Distribution of the invariant mass of the four leptons selected in the ATLAS measurement of H→ZZ*→4ℓ using the full Run 2 dataset. The Higgs boson corresponds to the excess of events (blue) over the non-resonant ZZ* background (red) at 125 GeV. A peak around Z boson mass at 91 GeV can be observed, composed of the ZZ* background events.(Image: ATLAS Collaboration/CERN)
Unified Graph Neural Network for Tau Identification and Decay Mode Classification
In the ATLAS experiment at CERN, various methods are employed for Tau identification (TauID) and decay mode (DM) classification. The current TauID method is GNTau, a graph neural network (GNN)-based approach derived from the GN2 model developed by the Flavour Tagging group. For DM classification, the DeepSet neural network is used, which was introduced around 2020.
Given the proven efficacy of GNN-based models in TauID and flavour tagging, a new GNN-based DM classification model is being considered. Moreover, since the same architecture could serve both TauID and DM classification, a unified model for these tasks is also under exploration.
The primary objective of this project is to develop such a unified model, which is anticipated to lower maintenance costs for Tau analysis and potentially improve performance in both TauID and DM classification.
ATLAS Inner Tracker Upgrade
The unprecedented particle rates at the High-Luminosity LHC demand a new generation of radiation-hard and high-precision silicon sensors.
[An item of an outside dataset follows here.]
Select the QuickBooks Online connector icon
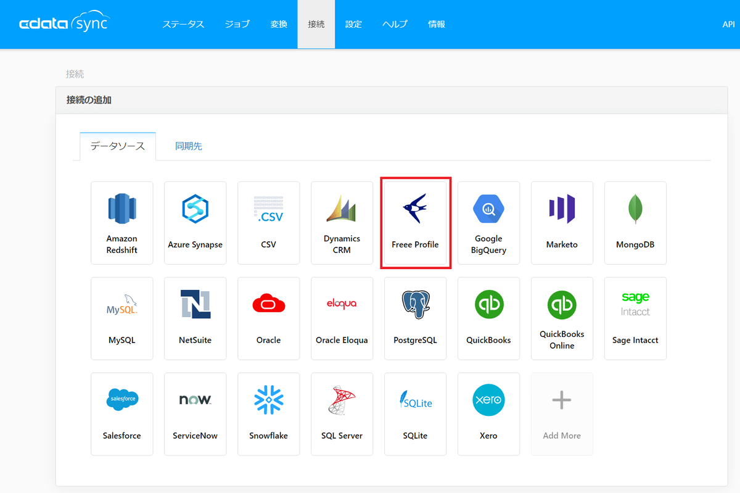[x=562, y=318]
Our team in Hong Kong is contributing to this upgrade by performing quality control for the ATLAS ITk Pixel Detector. Using a probe station, we conduct electrical testing of pixel sensor batches, characterising each chip to ensure it meets performance standards.This process identifies and maps functional sensors, allowing only certified modules to be selected for assembly into the final detector barrels. This critical pre-installation screening ensures the reliability and precision required for the high-luminosity phase in 2029.
Higgs Physics at Future Accelerators
In preparation for the post-LHC era, our team is actively involved in investigating physics potential of planned future accelerators. Our focus is currently on the LHeC and CEPC initiatives.